As palavras de Deus na primeira leitura de hoje nos apontam, para além de Jeremias, o próprio Jesus. Como Jeremias, Jesus foi consagrado já no ventre materno e enviado como “profeta para as nações” (Lucas 1, 31-33).

Como os profetas antes dele, também Jesus enfrentou hostilidades. No Evangelho de hoje, a multidão na sinagoga de Sua cidade natal rapidamente se volta contra Ele, aparentemente exigindo um sinal, alguma prova de suas origens divinas — pois Ele é mais do que apenas “o filho de José”.
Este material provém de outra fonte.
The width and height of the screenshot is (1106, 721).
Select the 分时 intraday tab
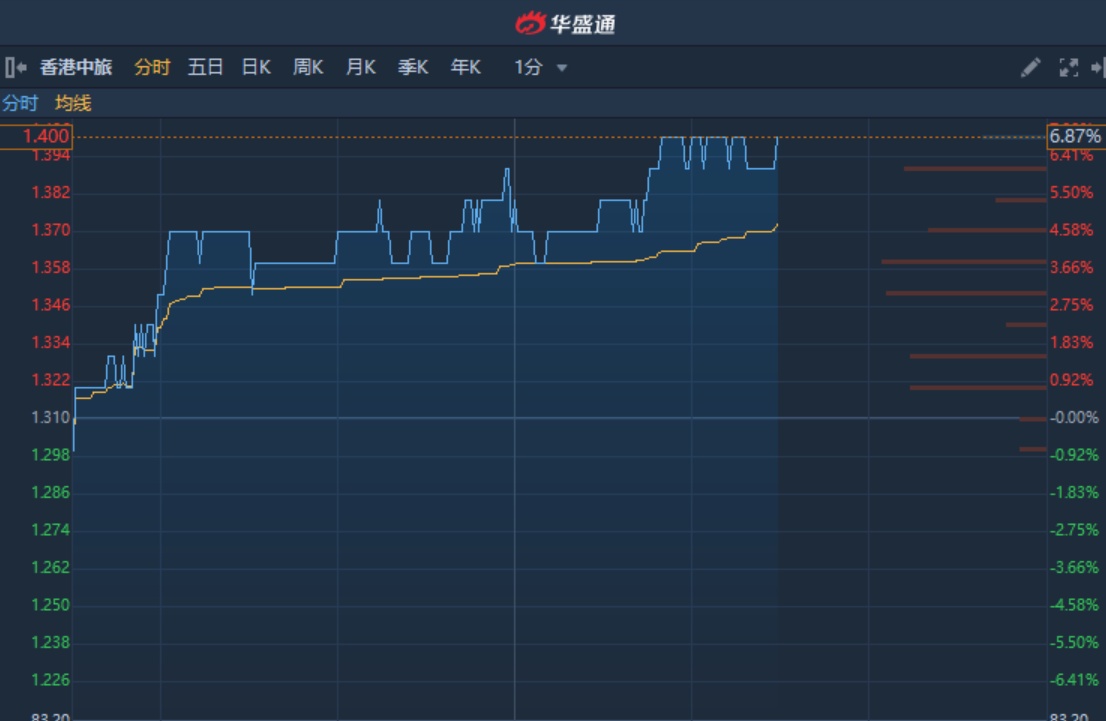pos(152,68)
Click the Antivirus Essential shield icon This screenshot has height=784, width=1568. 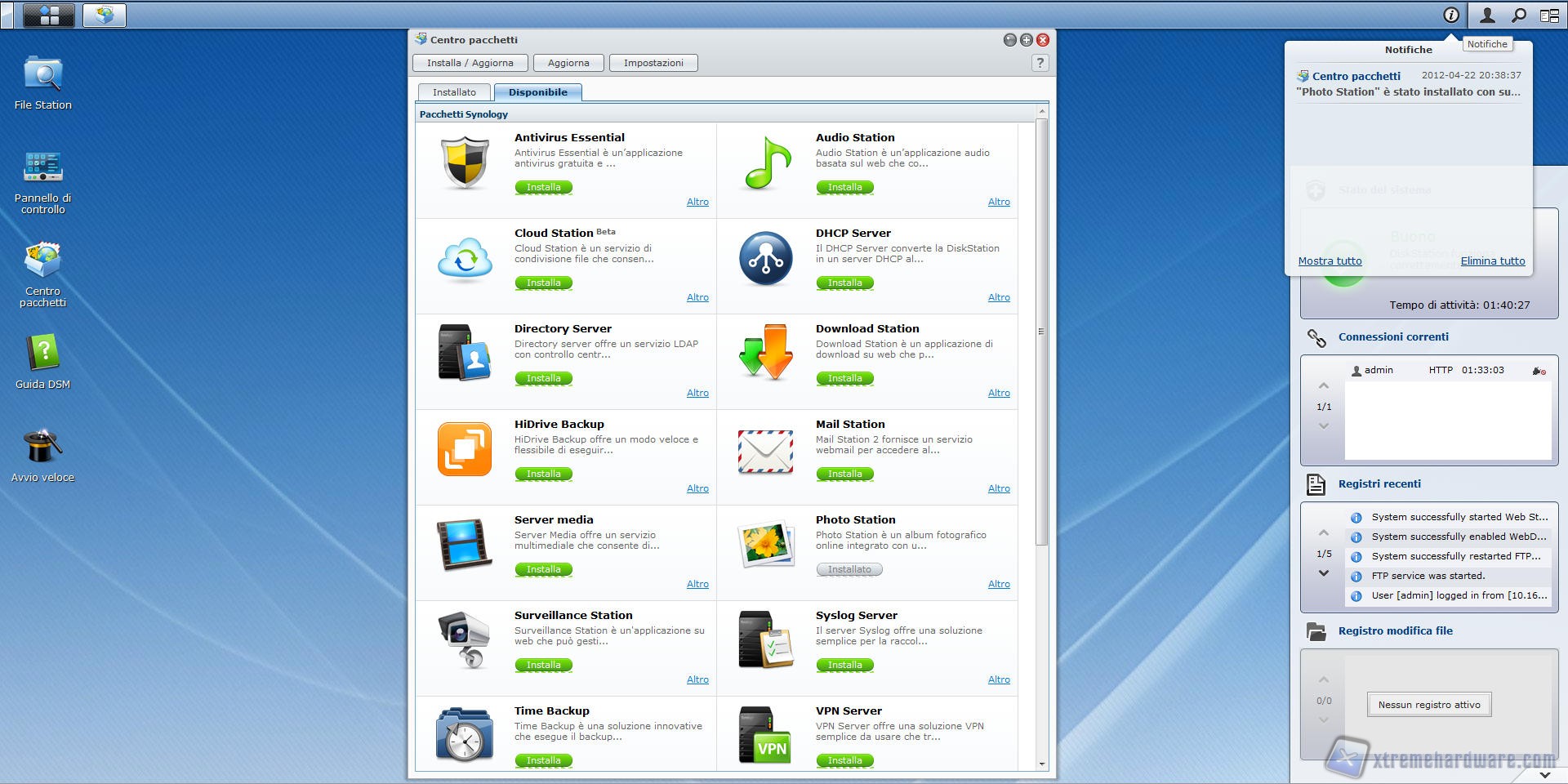coord(465,163)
O sinal que Ele lhes dá é o dos profetas Elias e Eliseu. De suas passagens interessantes, Jesus extrai duas histórias. Em cada uma delas, os profetas ignoram “muitos em Israel”, para conceder as bênçãos de Deus a não-israelitas, mas que tinham fé nos profetas como homens de Deus (1 Reis 17, 1-16; 2 Reis 5, 1-14). “Ninguém em Israel foi considerado merecedor”, enfatiza Jesus.

Esse aspecto não passou despercebido aos que O ouviam. Sabiam que Ele os estava comparando àqueles “muitos em Israel”, nos dias dos mencionados profetas. É por isso que tentam atirá-Lo do penhasco. Mas, assim como Deus prometeu proteger Jeremias, também livrou Jesus daqueles que O eliminariam.

Como Elias e Eliseu, Jesus é enviado para proclamar o dom da salvação de Deus não exclusivamente a uma nação ou povo, mas a todos que compreendem, pela fé, que desde o ventre materno só Deus é a sua esperança, o seu redentor, a sua “rocha protetora”, como cantamos no salmo de hoje.

As profecias, como São Paulo nos diz na Epístola de hoje, são parciais e passarão “quando vier o que é perfeito”. Em Jesus, a palavra dos profetas foi levada à perfeição, cumprida naqueles que têm ouvidos para ouvir, como Ele declara no Evangelho de hoje.

Maior que os dons da fé e da esperança, Jesus nos ensina que devemos amar como Ele amou: amar a Deus como nosso Pai, como Aquele que nos formou no ventre materno e nos destinou a ouvir a Sua Palavra de salvação.

Nisto consiste a salvação. São as “poderosas obras do Senhor”: como o salmista, damos graças por poder proclamá-las, diariamente, na Eucaristia.